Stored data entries
•••••

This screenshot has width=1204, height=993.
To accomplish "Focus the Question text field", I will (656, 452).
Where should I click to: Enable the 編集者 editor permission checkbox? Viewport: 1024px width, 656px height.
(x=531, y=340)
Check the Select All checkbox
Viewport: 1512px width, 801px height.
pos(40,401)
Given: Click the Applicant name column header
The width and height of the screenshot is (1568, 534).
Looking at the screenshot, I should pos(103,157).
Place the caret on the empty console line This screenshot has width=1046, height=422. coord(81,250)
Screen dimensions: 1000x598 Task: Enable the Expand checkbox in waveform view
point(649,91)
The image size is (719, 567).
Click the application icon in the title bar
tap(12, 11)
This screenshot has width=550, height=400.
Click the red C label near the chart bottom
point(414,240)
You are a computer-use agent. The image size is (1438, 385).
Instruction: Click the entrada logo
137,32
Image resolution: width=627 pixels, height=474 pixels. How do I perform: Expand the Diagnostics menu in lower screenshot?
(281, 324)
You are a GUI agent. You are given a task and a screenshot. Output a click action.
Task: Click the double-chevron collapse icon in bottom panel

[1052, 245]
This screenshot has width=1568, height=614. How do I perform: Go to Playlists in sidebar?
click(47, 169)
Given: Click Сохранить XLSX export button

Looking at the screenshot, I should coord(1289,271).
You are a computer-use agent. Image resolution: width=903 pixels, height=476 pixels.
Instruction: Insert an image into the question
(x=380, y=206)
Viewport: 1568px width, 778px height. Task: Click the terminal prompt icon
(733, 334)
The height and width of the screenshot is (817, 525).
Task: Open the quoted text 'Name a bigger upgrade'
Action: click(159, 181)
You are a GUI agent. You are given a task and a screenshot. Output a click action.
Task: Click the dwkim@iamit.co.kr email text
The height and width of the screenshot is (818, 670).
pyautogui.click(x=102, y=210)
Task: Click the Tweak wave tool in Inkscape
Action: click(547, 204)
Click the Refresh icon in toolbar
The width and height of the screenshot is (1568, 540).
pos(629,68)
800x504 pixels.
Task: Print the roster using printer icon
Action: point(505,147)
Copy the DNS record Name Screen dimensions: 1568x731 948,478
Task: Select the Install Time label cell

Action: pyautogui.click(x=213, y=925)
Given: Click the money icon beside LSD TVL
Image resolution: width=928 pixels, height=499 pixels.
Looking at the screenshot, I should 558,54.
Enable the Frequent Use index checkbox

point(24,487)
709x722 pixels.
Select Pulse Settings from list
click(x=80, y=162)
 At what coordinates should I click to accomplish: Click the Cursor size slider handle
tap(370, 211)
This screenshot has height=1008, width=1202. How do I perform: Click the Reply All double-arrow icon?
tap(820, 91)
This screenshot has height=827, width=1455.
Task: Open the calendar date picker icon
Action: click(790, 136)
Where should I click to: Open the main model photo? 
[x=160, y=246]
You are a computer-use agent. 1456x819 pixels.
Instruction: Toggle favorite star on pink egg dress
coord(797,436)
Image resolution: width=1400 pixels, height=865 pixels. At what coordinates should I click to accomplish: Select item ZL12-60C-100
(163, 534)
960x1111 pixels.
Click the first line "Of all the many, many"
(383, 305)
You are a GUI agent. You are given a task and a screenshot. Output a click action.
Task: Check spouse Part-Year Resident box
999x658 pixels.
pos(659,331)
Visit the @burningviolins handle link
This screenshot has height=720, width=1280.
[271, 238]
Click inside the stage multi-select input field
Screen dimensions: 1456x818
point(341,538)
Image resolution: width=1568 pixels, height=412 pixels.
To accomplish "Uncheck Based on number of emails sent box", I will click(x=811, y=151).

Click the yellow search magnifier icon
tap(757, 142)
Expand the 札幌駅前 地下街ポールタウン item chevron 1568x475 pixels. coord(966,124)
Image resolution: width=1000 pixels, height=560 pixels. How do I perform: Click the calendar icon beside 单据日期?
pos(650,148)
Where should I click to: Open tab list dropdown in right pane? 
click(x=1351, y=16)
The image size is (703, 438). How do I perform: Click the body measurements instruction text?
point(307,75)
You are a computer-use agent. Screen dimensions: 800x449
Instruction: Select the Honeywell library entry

•••••

EXERCISE AIM - From the entries above, return exactly the line containing "Task: Click the dwkim@iamit.co.kr email text", the line containing "Click the Refresh icon in toolbar", and all lines between, and nothing else.

YOUR SOLUTION -
Task: Click the dwkim@iamit.co.kr email text
The height and width of the screenshot is (818, 670).
pyautogui.click(x=102, y=210)
Task: Click the Tweak wave tool in Inkscape
Action: click(547, 204)
Click the Refresh icon in toolbar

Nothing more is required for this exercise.